A critical security flaw has been disclosed in the "Spam protection, Anti-Spam, FireWall by CleanTalk" WordPress plugin. The vulnerability affects websites running vulnerable versions of the plugin and could enable unauthenticated attackers to achieve remote code execution. Security firm Wordfence estimates that up to 200,000 WordPress installations may be exposed.
Key details: CleanTalk WordPress plugin vulnerability
Wordfence rates the flaw 9.8 on the CVSS scale, classifying it as critical. The vulnerability is tracked as CVE-2026-1490 and affects plugin versions up to and including 6.71. According to Wordfence, the plugin is installed on more than 200,000 websites.
- Unauthenticated attackers can install arbitrary plugins on affected WordPress sites.
- Those plugins can then be used as a path to remote code execution.
- Exploitation relies on an authorization bypass in the plugin's
checkWithoutTokenfunction. - The flaw is triggered when the plugin cannot validate its connection using a CleanTalk API key.
- Wordfence states that only sites without a valid CleanTalk API key are exposed.
- Version 6.72 of the plugin is identified as the first release that contains a fix, so affected sites should update to 6.72 or later.
Wordfence attributes the issue to weaknesses in how the plugin determines whether a request is trusted. The advisory explains that this logic can be abused without any existing account or authenticated session on the target site, which significantly increases the risk for exposed installations.
Background context
Spam protection, Anti-Spam, FireWall by CleanTalk is a subscription-based antispam service for WordPress and other platforms. The plugin blocks spam registrations, contact form submissions, and other automated activities, and includes a firewall to filter unwanted bots. CleanTalk delivers its antispam service through API integration rather than static rule sets bundled in the plugin.
Because the plugin relies on a subscription model, it communicates with CleanTalk servers using an API key. When the plugin cannot validate this connection, it falls back to the checkWithoutToken function for certain requests. According to Wordfence, weaknesses in this fallback logic enable the authorization bypass at the center of CVE-2026-1490.

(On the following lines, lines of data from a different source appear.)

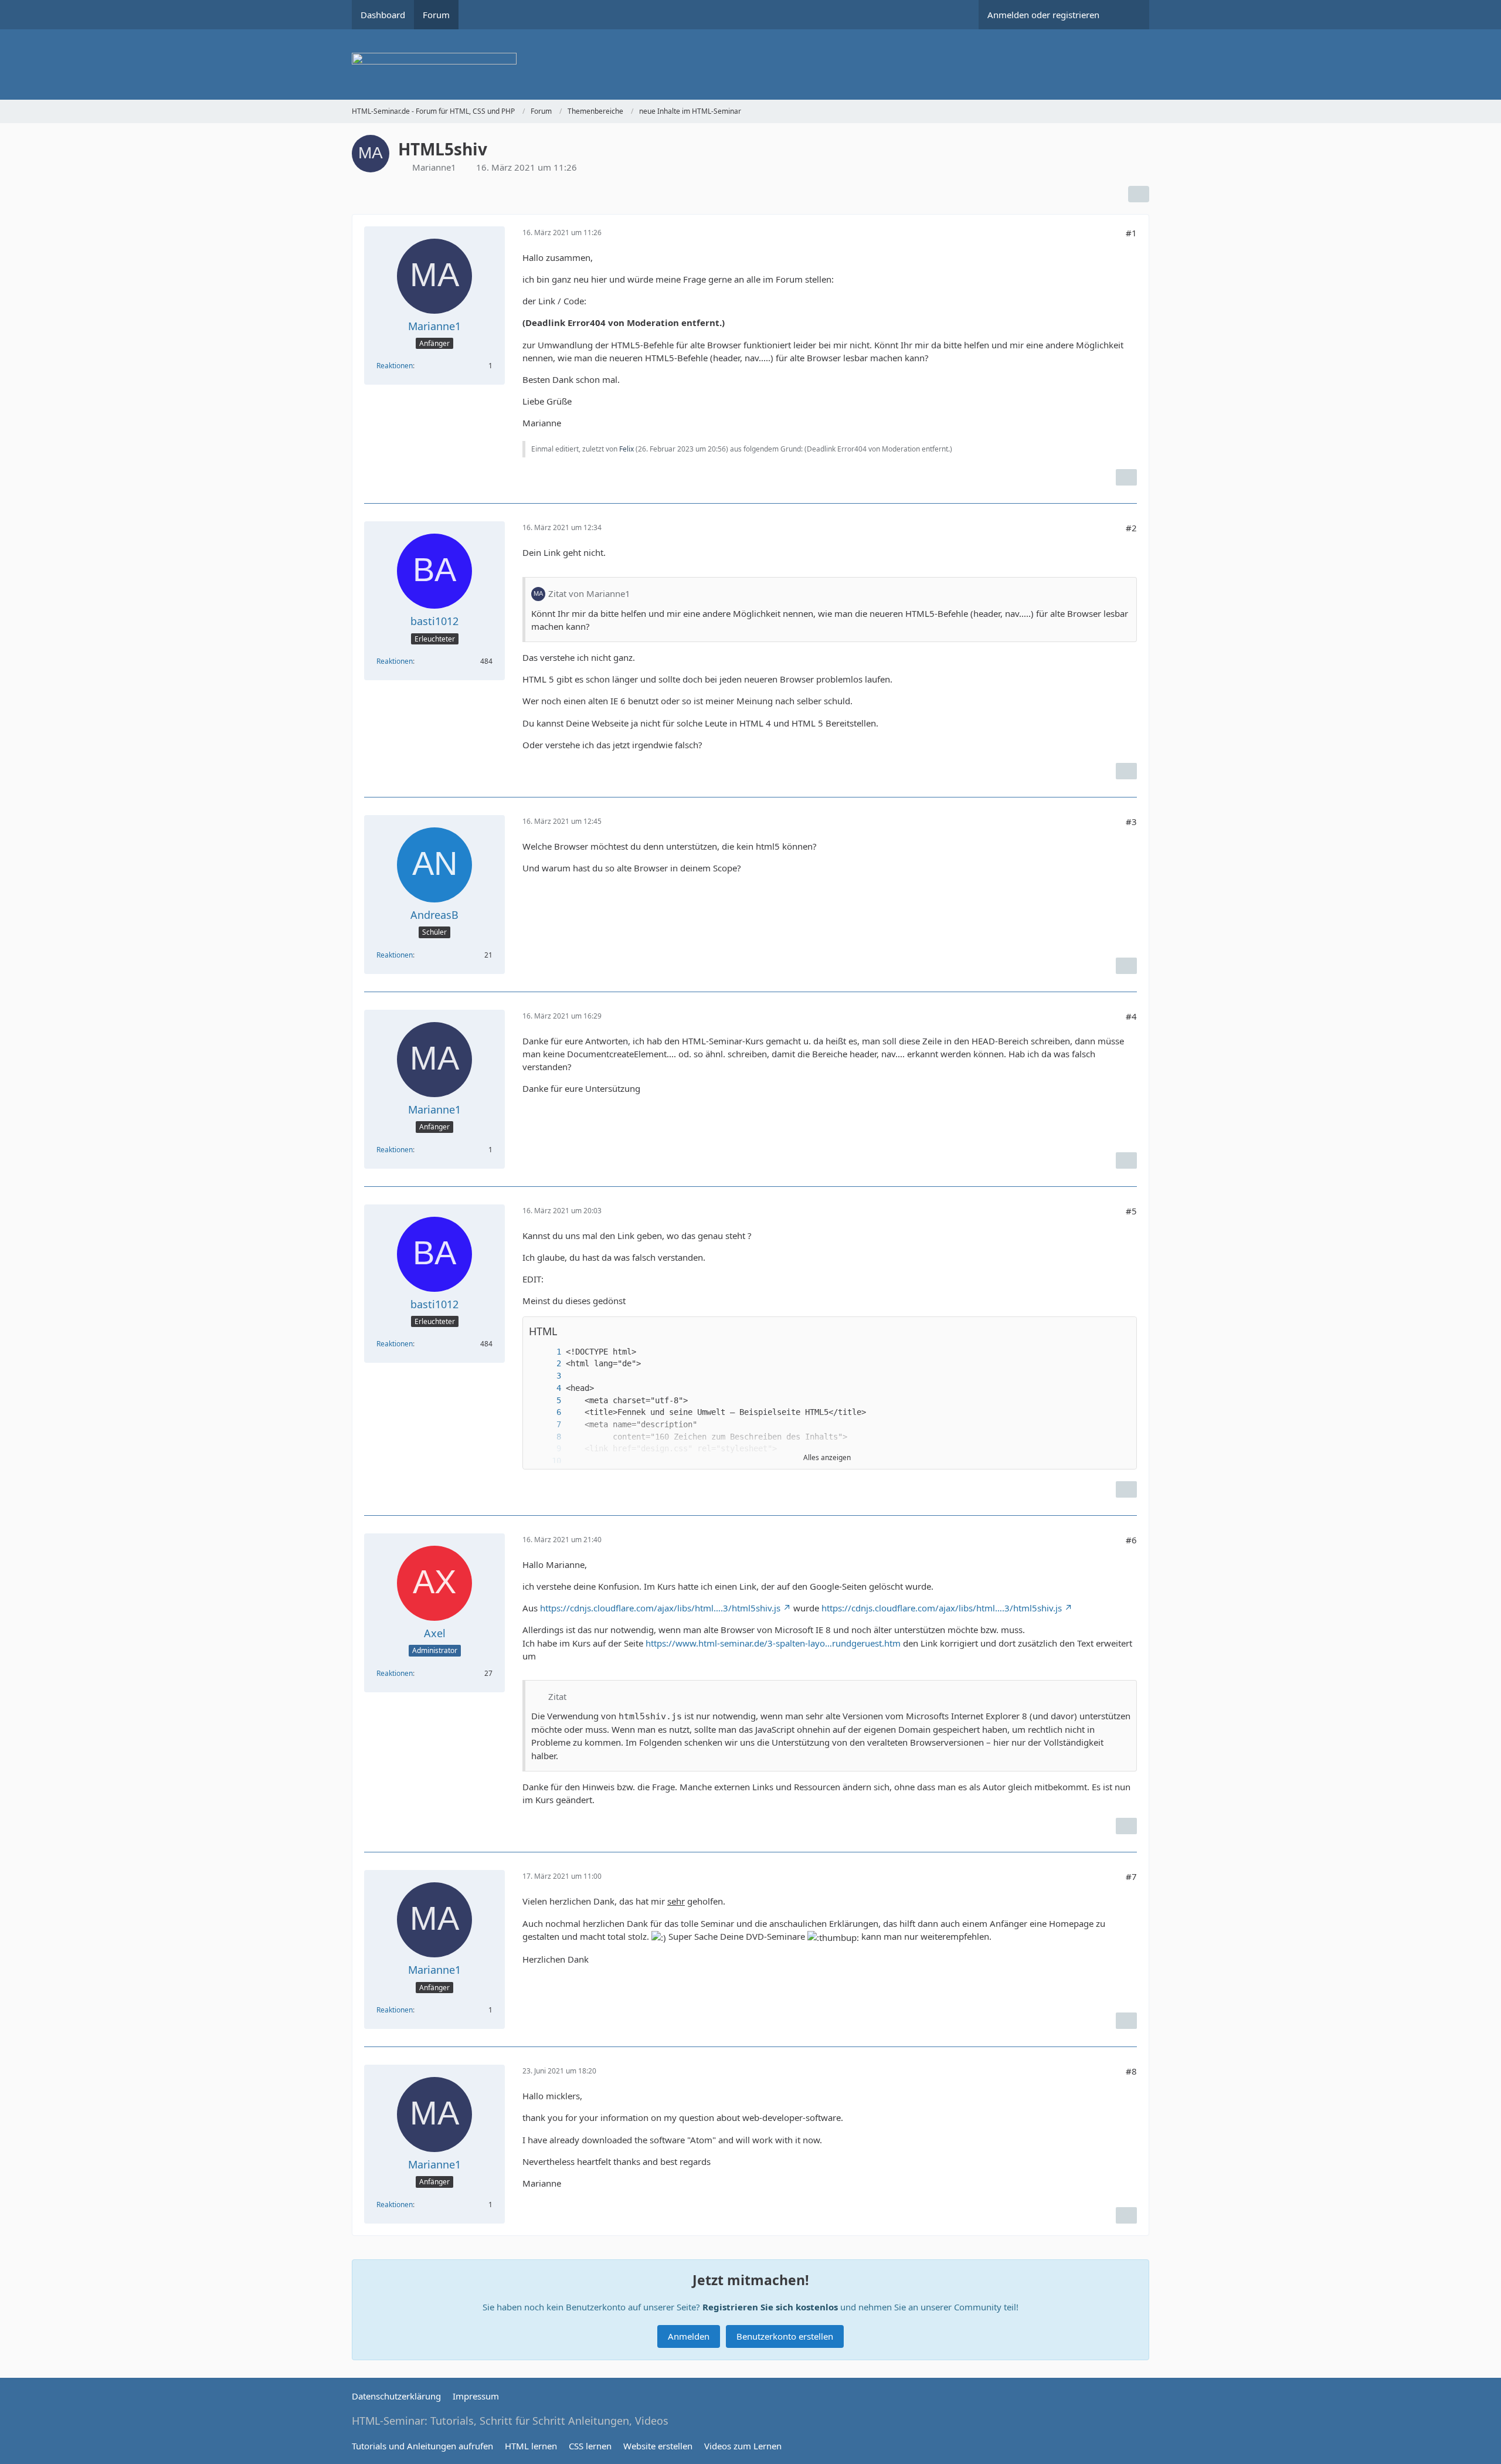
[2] (547, 1363)
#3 (1131, 821)
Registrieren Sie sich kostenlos (770, 2307)
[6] (547, 1412)
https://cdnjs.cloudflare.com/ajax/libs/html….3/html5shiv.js (660, 1608)
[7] (547, 1424)
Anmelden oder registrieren (1043, 15)
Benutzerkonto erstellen (784, 2336)
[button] (1121, 1331)
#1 (1131, 233)
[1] (547, 1352)
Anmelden (688, 2336)
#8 (1131, 2071)
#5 (1131, 1211)
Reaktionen (394, 366)
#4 (1131, 1016)
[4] (547, 1388)
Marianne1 (434, 167)
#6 (1131, 1540)
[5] (547, 1400)
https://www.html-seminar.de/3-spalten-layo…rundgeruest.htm (773, 1643)
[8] (547, 1437)
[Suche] (1128, 14)
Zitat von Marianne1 (589, 593)
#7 (1131, 1876)
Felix (626, 449)
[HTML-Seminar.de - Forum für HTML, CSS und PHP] (750, 64)
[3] (547, 1376)
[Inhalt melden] (1126, 477)
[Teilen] (1138, 194)
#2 (1131, 528)
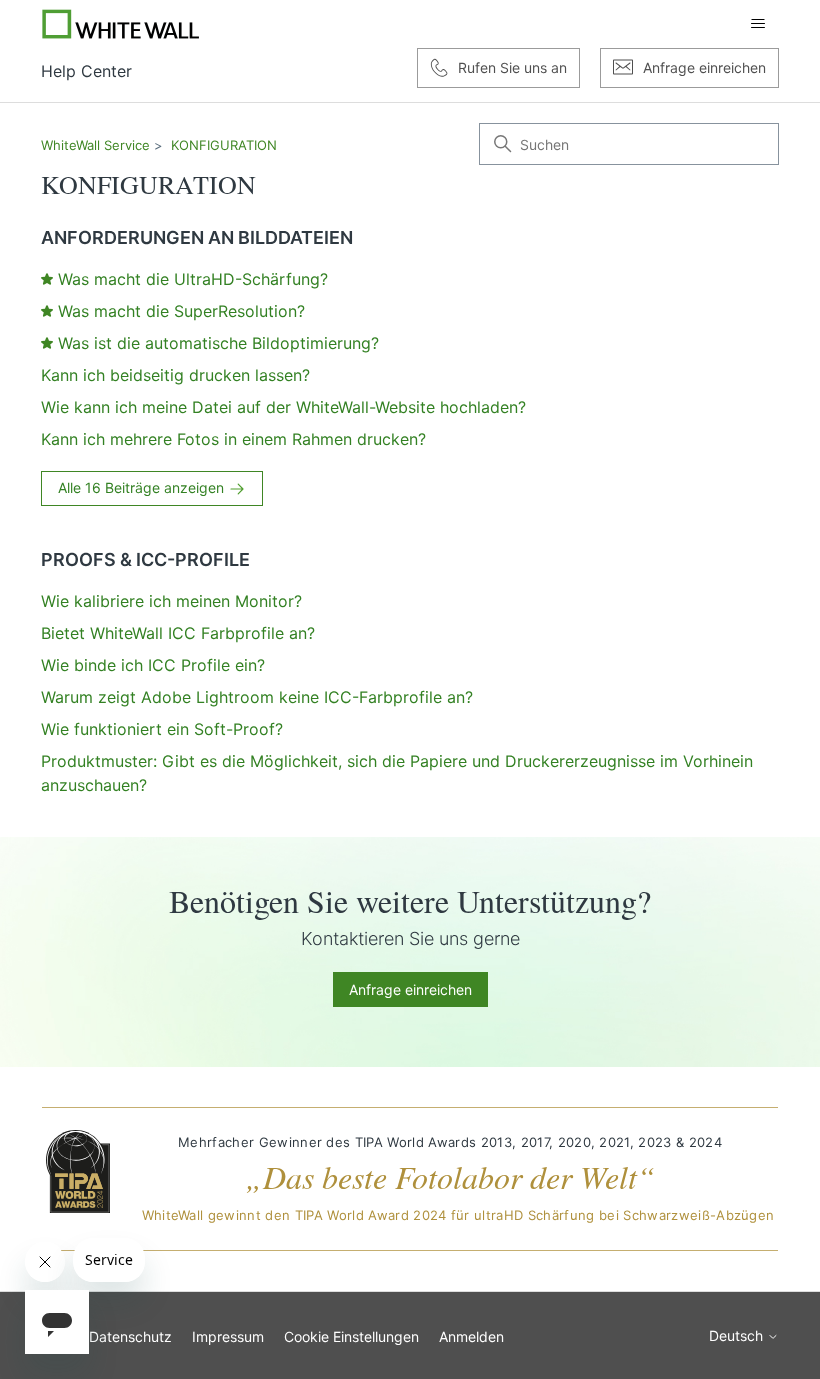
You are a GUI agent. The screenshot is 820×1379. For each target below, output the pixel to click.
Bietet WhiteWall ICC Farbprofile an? (178, 633)
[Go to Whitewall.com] (121, 24)
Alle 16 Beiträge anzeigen (143, 487)
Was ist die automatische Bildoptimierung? (218, 343)
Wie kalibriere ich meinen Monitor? (171, 601)
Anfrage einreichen (410, 989)
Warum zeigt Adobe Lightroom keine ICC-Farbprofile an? (257, 697)
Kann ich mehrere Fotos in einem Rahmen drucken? (233, 439)
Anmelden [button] (471, 1336)
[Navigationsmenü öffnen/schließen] (758, 24)
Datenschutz (130, 1336)
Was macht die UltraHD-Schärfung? (193, 279)
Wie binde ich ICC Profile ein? (153, 665)
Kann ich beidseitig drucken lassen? (175, 375)
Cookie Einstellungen (351, 1336)
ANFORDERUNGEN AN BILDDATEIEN (197, 237)
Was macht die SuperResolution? (181, 311)
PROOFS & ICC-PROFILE (145, 559)
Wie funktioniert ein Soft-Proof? (162, 729)
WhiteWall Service (95, 145)
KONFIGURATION (224, 145)
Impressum (228, 1336)
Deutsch (738, 1336)
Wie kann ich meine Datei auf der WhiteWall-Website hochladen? (283, 407)
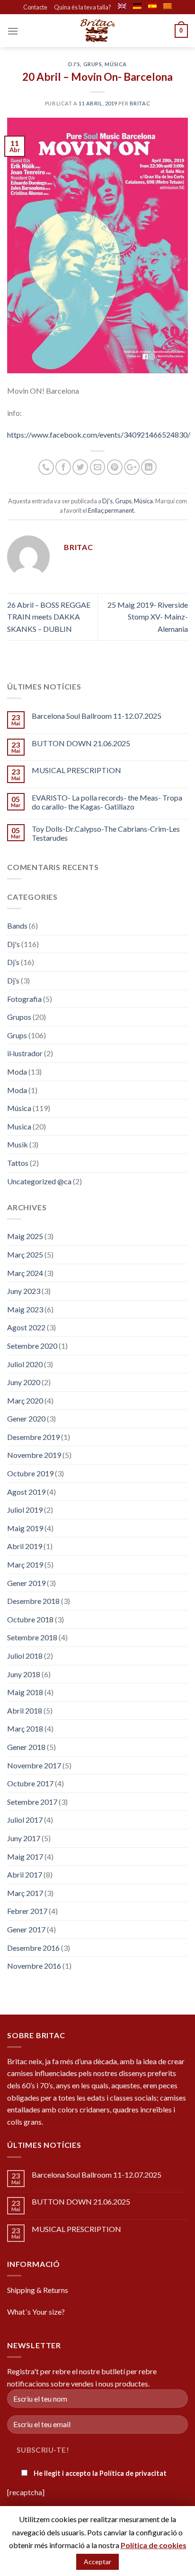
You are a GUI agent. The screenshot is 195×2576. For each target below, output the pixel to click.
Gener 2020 (26, 1418)
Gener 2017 (26, 1929)
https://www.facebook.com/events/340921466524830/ (98, 434)
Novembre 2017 (34, 1765)
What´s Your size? (36, 2311)
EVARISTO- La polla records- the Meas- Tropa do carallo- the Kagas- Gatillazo (107, 802)
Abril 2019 (24, 1546)
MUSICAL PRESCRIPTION (76, 770)
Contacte (35, 7)
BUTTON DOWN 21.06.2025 (81, 743)
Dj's (74, 64)
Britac (140, 103)
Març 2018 (25, 1728)
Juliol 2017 (25, 1819)
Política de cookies (153, 2545)
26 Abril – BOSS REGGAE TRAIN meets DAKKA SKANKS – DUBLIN (48, 616)
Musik (17, 1144)
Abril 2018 (24, 1710)
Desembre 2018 (33, 1600)
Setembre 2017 (32, 1801)
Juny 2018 (23, 1674)
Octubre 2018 (30, 1619)
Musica (19, 1126)
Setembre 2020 (32, 1345)
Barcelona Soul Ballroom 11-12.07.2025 (96, 715)
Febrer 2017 (27, 1910)
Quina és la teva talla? (82, 7)
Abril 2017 (24, 1874)
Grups (92, 64)
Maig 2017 (25, 1856)
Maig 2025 (25, 1236)
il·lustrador (25, 1053)
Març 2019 (25, 1564)
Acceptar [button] (97, 2562)
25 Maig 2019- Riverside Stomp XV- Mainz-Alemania (147, 616)
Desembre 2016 (33, 1947)
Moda (17, 1071)
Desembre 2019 (33, 1436)
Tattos (17, 1162)
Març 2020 (25, 1400)
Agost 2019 (26, 1491)
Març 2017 (25, 1892)
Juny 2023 (23, 1290)
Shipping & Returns (37, 2289)
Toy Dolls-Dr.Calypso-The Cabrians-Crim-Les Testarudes (106, 833)
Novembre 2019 (34, 1454)
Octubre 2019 (30, 1473)
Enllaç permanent (111, 510)
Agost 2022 (26, 1327)
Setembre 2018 (32, 1637)
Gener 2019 (26, 1582)
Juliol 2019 (25, 1509)
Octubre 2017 (30, 1783)
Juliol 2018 (25, 1655)
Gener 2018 (26, 1746)
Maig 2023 (25, 1309)
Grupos (19, 1016)
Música (115, 64)
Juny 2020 (23, 1382)
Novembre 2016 (34, 1965)
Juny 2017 (23, 1838)
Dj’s (13, 961)
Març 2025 (25, 1254)
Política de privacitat (133, 2473)
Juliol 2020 (25, 1364)
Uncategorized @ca (39, 1181)
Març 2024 (25, 1272)
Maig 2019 (25, 1528)
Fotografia (24, 998)
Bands (17, 925)
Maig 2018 (25, 1692)
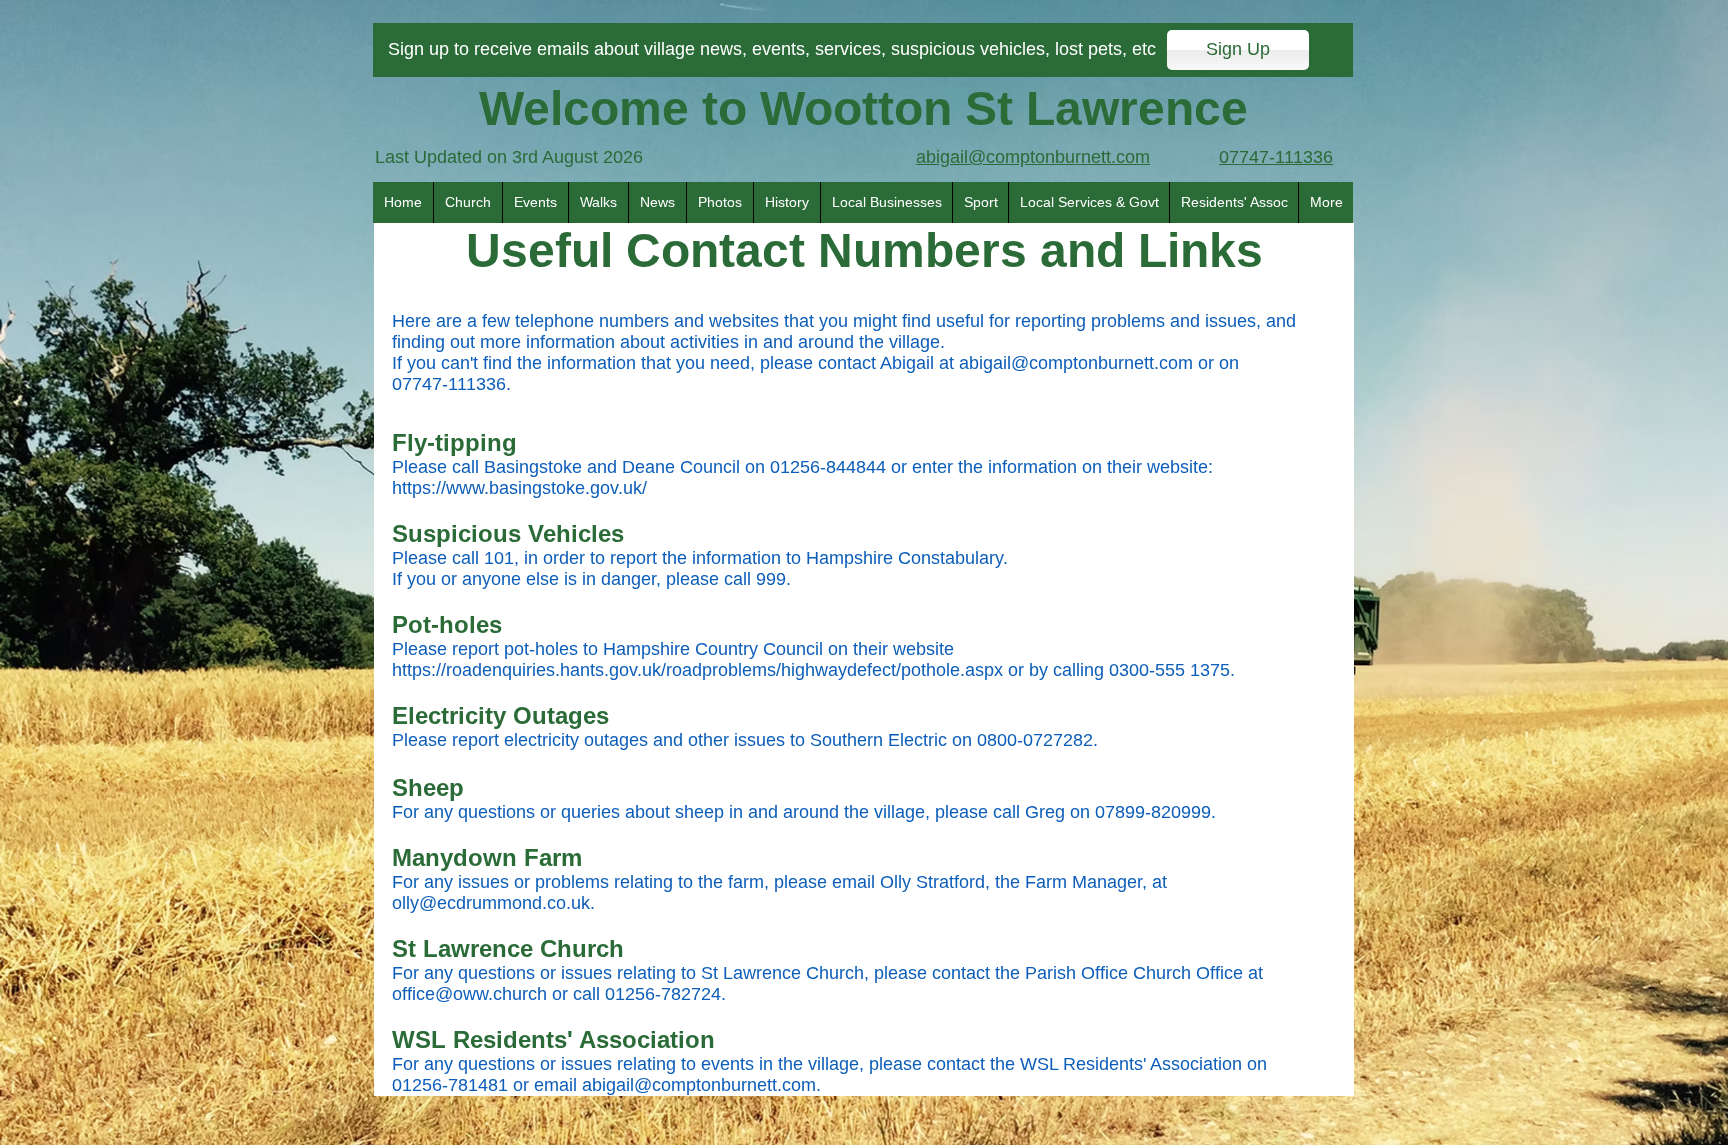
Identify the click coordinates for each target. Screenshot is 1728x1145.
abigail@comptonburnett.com (1076, 363)
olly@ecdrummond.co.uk (491, 903)
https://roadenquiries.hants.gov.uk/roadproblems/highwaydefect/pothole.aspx (697, 670)
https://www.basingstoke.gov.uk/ (519, 488)
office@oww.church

Wordfence reports that the plugin attempts to verify trusted requests through reverse DNS checks against the cleantalk.org domain. Attackers can reportedly spoof PTR records, making malicious requests appear as if they originate from CleanTalk infrastructure. This technique allows unauthenticated users to trigger plugin installation endpoints without proper authorization checks.
Source citations
Technical details and mitigation guidance are documented in the Wordfence threat intelligence coverage of the vulnerability. The Wordfence advisory describes the authorization bypass, affected versions, exploitation prerequisites, and recommended fixes.
Search Engine Journal also reported on the issue in coverage by staff writer Roger Montti.